--- Start Selected extract ---
Eva Gunilla Johansson Rydberg (born 20 June 1943) is a Swedish singer, actress, comedian, revue-artist and dancer.

Biography

Early life
Eva Rydberg was born in Malmö. She started ballet school at a young age and acted at a children's theater at Malmö Folkets Park. In her teens, she danced ballet at Malmö Stadsteater. When she learnt that Povel Ramel was searching for dancers for the Knäppupp-Revue at the Ideontheater in Stockholm, she sent in a photo and got the job. During the summer of 1960, she toured Sweden with Knäppupp during the Karl Gerhards Jubelsommar tour. She then went to the Cirkus Schumann in Copenhagen and then toured with Cirkus Bennewis. At the end of the 1970s, she started working for Francois Bronett at Cirkus Scott and she has also performed at the Paris Olympia.

Theater and Geigert
Rydberg worked with Stora Teatern in Gothenburg and then Odense Theater in Denmark in 1965. There she played the part of the tomboy Anybody in the musical West Side Story. She got a three-year contract with Sandrews and did the same role at Oscarsteatern in Stockholm. In 1966, Rydberg appeared in her first television performance with the comedy segment during the Kvitt eller dubbelt show.
--- End Selected extract ---
» **Challenges**
(1) Answer these questions using the Eva Rydberg biography:
(a) On what date was Eva Rydberg born?
(b) During which tour did she travel around Sweden with Knäppupp in the summer of 1960?
(c) What part did she play in West Side Story at Odense Theater?
(2) Rewrite the passage of the Eva Rydberg biography from "Eva Gunilla Johansson" up to and including "the Paris Olympia.", substituting "performers" for "dancers".
--- Start Supplied data ---
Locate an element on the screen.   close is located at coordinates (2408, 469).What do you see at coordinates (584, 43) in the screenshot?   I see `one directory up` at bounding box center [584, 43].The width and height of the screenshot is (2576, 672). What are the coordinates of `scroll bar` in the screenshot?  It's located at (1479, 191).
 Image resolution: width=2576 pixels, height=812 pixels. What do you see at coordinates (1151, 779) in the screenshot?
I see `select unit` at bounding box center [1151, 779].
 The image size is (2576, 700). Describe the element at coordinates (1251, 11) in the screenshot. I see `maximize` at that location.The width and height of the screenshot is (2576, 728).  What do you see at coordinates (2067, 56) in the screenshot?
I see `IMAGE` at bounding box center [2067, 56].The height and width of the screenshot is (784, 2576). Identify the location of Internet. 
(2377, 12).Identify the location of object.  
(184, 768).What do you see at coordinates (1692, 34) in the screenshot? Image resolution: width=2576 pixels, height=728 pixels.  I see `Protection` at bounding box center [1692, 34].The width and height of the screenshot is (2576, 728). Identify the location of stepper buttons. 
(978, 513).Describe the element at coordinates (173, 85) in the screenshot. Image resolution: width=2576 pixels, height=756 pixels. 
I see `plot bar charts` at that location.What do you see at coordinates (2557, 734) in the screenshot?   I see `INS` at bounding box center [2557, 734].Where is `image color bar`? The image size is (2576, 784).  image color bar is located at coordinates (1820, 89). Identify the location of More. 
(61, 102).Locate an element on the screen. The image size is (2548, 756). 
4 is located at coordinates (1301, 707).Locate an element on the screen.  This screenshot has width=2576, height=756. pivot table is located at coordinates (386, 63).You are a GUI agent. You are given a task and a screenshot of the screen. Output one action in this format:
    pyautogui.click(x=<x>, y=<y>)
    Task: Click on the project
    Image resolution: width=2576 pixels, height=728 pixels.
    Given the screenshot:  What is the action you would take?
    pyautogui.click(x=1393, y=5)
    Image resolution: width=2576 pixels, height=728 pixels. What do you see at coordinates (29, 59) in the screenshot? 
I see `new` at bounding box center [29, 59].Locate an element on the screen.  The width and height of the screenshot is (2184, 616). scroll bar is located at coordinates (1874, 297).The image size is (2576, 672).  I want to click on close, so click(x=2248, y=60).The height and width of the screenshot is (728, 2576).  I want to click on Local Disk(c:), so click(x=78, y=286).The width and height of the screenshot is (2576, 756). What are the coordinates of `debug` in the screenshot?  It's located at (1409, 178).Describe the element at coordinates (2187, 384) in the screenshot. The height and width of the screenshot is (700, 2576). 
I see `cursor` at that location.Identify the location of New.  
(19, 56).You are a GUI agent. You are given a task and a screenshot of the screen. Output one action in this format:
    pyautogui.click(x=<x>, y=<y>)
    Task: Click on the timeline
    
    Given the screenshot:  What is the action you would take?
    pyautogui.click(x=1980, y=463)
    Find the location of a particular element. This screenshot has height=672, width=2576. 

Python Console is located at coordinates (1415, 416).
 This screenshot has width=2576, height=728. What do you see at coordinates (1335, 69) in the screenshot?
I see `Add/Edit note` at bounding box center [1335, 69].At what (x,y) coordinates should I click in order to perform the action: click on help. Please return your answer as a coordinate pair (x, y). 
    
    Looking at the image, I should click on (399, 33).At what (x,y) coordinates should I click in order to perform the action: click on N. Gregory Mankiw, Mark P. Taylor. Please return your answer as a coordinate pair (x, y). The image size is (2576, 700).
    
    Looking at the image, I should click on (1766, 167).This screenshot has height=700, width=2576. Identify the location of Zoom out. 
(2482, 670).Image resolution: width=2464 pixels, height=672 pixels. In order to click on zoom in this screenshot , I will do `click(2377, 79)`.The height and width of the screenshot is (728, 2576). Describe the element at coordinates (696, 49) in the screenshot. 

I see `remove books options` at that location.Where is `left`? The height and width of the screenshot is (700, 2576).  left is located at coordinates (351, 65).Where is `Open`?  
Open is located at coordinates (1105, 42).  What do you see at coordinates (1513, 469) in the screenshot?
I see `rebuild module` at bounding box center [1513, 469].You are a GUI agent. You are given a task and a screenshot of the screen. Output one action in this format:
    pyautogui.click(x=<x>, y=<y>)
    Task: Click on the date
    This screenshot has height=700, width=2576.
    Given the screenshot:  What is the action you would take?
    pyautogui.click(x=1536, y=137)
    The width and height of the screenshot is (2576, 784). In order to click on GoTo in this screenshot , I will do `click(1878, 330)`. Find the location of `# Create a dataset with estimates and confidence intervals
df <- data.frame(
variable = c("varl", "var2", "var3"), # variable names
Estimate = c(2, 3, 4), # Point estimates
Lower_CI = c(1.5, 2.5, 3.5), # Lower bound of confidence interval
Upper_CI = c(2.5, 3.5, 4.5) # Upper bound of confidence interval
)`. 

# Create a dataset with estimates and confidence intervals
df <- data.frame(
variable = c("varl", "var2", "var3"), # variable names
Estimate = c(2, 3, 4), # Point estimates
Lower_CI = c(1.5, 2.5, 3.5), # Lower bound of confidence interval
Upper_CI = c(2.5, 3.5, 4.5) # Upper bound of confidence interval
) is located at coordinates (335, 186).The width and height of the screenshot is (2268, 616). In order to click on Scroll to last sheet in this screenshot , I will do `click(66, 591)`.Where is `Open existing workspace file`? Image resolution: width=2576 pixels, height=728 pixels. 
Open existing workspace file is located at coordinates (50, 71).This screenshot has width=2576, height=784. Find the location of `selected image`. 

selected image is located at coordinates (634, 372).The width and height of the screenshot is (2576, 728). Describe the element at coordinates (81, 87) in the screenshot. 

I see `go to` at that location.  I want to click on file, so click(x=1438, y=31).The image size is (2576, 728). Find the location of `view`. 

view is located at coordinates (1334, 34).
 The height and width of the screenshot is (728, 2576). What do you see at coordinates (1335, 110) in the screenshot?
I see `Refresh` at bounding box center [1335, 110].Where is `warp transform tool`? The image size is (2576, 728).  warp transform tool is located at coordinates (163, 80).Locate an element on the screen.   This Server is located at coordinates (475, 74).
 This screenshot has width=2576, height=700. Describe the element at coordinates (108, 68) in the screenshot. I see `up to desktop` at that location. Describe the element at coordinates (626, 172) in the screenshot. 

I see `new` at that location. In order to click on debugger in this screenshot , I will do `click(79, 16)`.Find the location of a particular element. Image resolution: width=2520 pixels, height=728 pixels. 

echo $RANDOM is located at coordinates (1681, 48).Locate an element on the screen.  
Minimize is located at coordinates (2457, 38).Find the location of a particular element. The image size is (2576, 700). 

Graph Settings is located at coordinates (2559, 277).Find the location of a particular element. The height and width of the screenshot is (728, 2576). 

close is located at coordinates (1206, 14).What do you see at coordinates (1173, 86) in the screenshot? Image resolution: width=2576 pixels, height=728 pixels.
--- End Supplied data ---
» **Results of the tasks**
(1)
(a) 20 June 1943
(b) The Karl Gerhards Jubelsommar tour
(c) The tomboy Anybody

(2)
Eva Gunilla Johansson Rydberg (born 20 June 1943) is a Swedish singer, actress, comedian, revue-artist and dancer.

Biography

Early life
Eva Rydberg was born in Malmö. She started ballet school at a young age and acted at a children's theater at Malmö Folkets Park. In her teens, she danced ballet at Malmö Stadsteater. When she learnt that Povel Ramel was searching for performers for the Knäppupp-Revue at the Ideontheater in Stockholm, she sent in a photo and got the job. During the summer of 1960, she toured Sweden with Knäppupp during the Karl Gerhards Jubelsommar tour. She then went to the Cirkus Schumann in Copenhagen and then toured with Cirkus Bennewis. At the end of the 1970s, she started working for Francois Bronett at Cirkus Scott and she has also performed at the Paris Olympia.